> **Required task**: Reproduce the records word for word from the line containing "This screenshot has height=656, width=808." down through the last line of the records, both ends included, and leave out the pictures.

> **Given data**:
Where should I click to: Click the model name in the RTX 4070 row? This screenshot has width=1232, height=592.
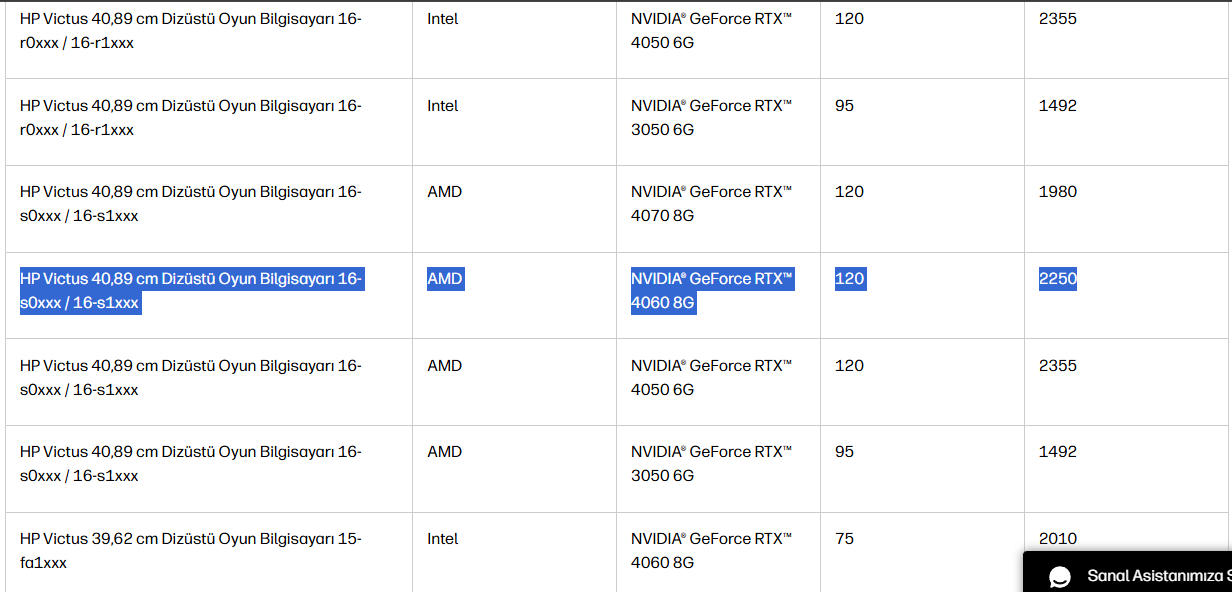point(191,203)
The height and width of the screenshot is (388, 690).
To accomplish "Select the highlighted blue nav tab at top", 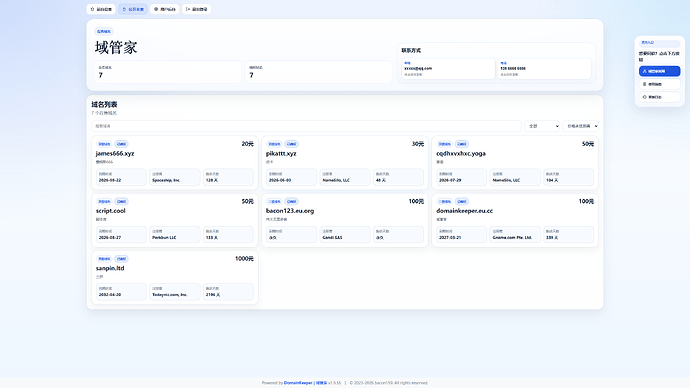I will click(133, 9).
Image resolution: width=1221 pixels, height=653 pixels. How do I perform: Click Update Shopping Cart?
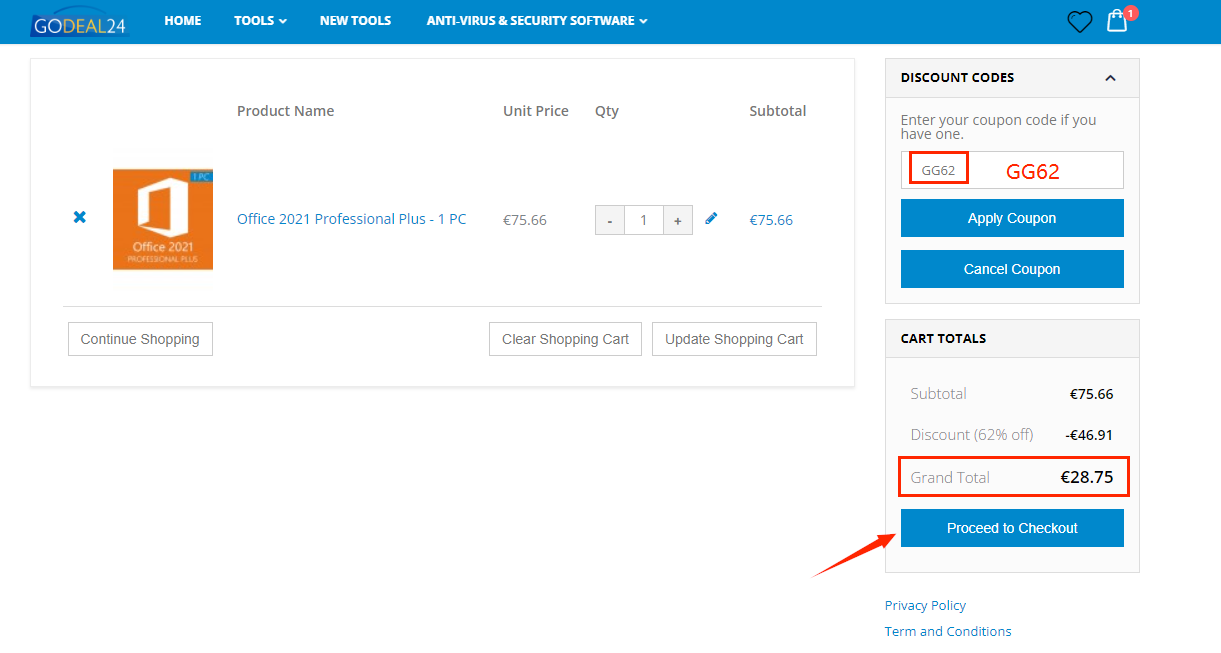click(734, 339)
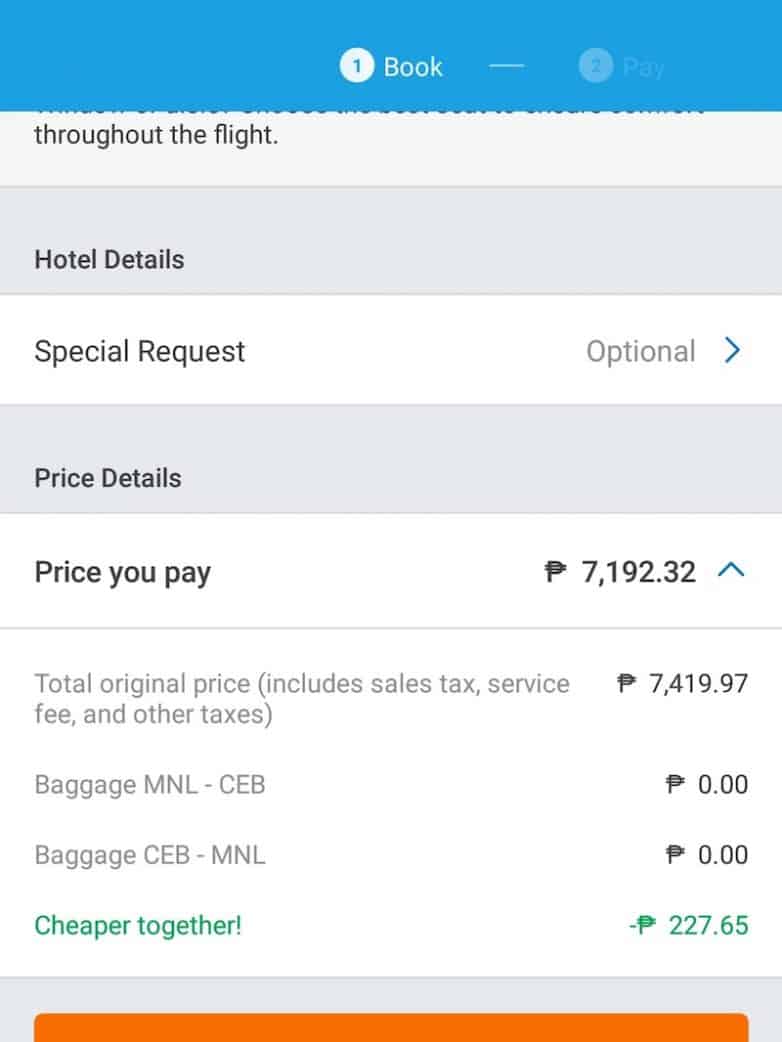Click the -₱ 227.65 discount amount
The height and width of the screenshot is (1042, 782).
[688, 925]
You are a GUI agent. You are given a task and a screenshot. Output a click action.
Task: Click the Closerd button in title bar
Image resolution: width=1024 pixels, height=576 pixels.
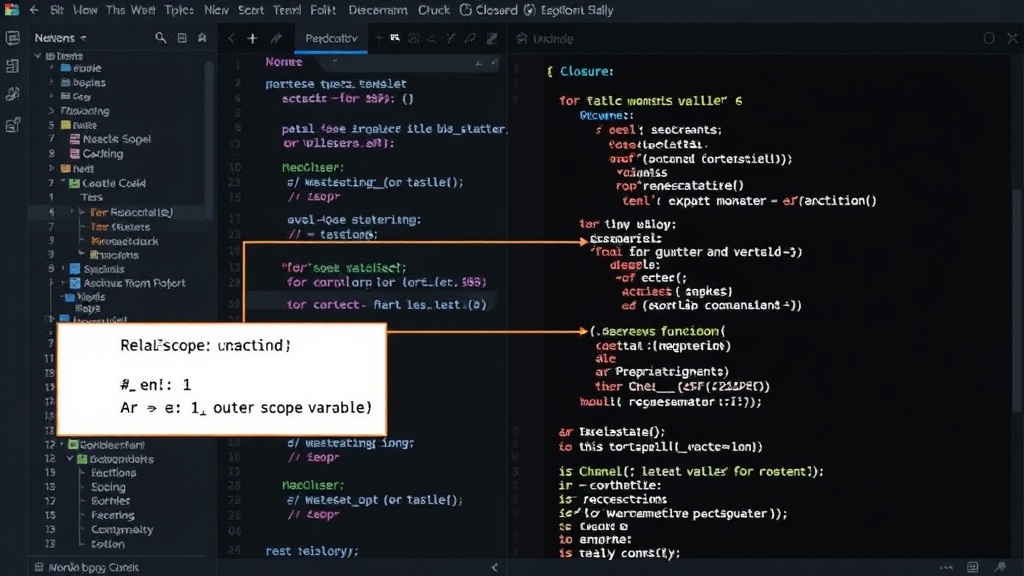(488, 10)
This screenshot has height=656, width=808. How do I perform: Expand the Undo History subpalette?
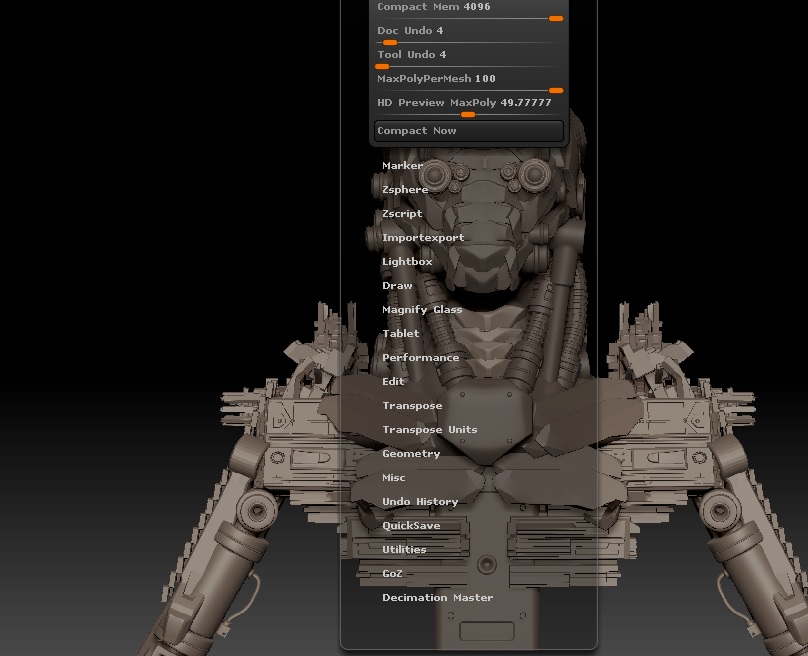click(419, 501)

> **Task result**:
This screenshot has height=656, width=808. How do I perform: Expand the Undo History subpalette?
click(419, 501)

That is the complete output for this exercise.